GM revs up autonomous car unit and dormant shares fly
DETROIT – Shares of General Motors posted their largest one-day gain since the company’s rebirth from bankruptcy eight years ago, after Japanese technology conglomerate SoftBank decided to pump $2.25 billion into GM’s autonomous car unit.
The deal is the largest yet between a technology investment firm and an old-line automaker, and investors apparently saw it as a huge boost that places GM among the leaders in putting self-driving vehicles on the road.
The investment, scheduled to close by the end of June, gives SoftBank nearly a 20 percent stake in GM Cruise, the company’s San Francisco-based autonomous vehicle unit.
GM said Thursday that it will add $1.1 billion to SoftBank’s investment in an effort to speed large-scale deployment of self-driving robotaxis next year.

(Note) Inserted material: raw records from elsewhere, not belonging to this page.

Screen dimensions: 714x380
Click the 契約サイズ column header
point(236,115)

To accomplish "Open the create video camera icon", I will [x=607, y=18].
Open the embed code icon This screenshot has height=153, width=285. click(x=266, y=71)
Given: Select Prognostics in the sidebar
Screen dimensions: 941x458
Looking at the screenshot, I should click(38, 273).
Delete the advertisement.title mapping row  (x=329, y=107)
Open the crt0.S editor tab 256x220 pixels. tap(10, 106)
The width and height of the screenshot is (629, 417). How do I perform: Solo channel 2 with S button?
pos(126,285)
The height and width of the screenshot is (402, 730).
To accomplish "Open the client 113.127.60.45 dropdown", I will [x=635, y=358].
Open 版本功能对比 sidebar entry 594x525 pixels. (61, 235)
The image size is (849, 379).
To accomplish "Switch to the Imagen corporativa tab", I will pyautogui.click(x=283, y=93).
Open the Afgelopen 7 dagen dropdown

GM has announced plans to carry passengers in self-driving cars that won’t have a human backup driver in 2019, and CEO Mary Barra said the investment would hasten that process. The company hasn’t announced where or exactly when the service will begin.
Investors, looking for a reason to cheer on the century-old automaker, sent shares rocketing more than 11 percent to $42.16 in morning trading, the largest one-day gain since the company’s 2010 return to public trading after its trip through bankruptcy protection in 2009.
The move widens the SoftBank Vision Fund’s influence in ride-hailing services. The fund closed a deal in January to spend about $9 billion for a 15 percent stake in Uber and also owns a stake in China’s top ride-hailing firm Didi Chuxing.
GM Cruise would remain a wholly owned subsidiary of GM with the automaker holding roughly 80 percent of the business.
Even though SoftBank has spread billions across multiple ride-hailing and autonomous vehicle companies, it has no plans to integrate them, said Michael Ronen, a managing partner. “Each company will make its own decisions about what’s in the best interest of the company.”
SoftBank was impressed by the speed that GM Cruise is moving toward safely deploying the cars, Ronen said, as well as GM’s ability to produce large numbers of electric vehicles needed to start a robotaxi service.
The investment will last for seven years, with SoftBank having options to continue or exit.
GM’s investment is in addition to what it already has spent on Cruise, including $400 million to $500 million this year and an initial $562 million investment to buy Cruise Automation in 2016.
SoftBank also holds significant stakes in Sprint and several other telecommunications companies, mostly based in Japan.